Louisville APL Diagnostics failed to consult the FDA about several product recalls, according to a recent warning letter. Therefore, its diagnostic kits are adulterated and do not conform with current good manufacturing practice requirements, the letter said.

The firm manufactures semiquantitative enzyme-linked immunosorbent assay kits to aid in the diagnosis of Antiphospholipid Syndrome in patients with thrombosis and/or thrombocytopenia.

The company was cited after failing to identify a value error in the positive control range on the quality control fact sheet for a lot of single test kits.

The fact sheet for the double test kits had the same error, the letter said. The firm subsequently received a customer complaint of aberrant laboratory test results, instructed the customer to discard the incorrect fact sheets and sent them the correct fact sheets, the letter said.

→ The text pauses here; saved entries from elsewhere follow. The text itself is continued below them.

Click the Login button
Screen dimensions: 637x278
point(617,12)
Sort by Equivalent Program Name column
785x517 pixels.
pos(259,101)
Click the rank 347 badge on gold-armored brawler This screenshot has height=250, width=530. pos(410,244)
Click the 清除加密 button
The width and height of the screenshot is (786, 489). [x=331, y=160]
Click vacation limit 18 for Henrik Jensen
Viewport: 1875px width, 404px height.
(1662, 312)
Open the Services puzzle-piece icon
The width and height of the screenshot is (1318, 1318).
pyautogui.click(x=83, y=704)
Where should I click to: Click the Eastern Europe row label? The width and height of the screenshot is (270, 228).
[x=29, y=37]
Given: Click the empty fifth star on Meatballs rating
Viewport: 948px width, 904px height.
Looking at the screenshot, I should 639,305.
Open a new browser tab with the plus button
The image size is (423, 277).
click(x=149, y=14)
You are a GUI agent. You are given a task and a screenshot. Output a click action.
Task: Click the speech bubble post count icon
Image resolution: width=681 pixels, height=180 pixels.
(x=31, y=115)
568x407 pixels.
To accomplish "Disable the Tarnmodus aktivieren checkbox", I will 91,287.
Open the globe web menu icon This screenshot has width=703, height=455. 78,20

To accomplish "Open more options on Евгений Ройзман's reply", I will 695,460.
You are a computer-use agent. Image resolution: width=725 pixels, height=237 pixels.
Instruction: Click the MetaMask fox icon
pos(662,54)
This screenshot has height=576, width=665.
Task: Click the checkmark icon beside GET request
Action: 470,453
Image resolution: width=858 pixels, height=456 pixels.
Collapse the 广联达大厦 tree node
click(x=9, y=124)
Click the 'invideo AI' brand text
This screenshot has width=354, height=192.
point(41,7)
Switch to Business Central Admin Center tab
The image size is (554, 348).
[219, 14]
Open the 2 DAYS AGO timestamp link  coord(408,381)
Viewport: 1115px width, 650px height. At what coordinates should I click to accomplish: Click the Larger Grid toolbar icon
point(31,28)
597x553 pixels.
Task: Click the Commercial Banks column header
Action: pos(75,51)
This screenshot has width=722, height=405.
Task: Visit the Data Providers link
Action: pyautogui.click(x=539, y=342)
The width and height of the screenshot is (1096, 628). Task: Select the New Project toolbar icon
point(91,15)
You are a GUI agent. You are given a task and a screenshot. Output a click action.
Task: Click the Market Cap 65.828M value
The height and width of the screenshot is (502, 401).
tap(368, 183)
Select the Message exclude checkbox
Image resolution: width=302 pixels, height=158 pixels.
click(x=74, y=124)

Louisville APL Diagnostics also failed to adequately inspect the labels of the test kit components before proceeding to the next step of manufacturing operations, according to the letter, which said IgG and IgM conjugates were switched during manufacturing — the IgG conjugate was placed in bottles labeled for the IgM conjugate and vice versa.

As a result, the company received a customer complaint of aberrant laboratory test results in one lot for the IgG Test Kits and later sent the replacement conjugates to the customer, instructing it to discard the mislabeled conjugates, the letter said.

The warning letter can be seen at www.fda.gov/foi/warning_letters/s6464c.pdf.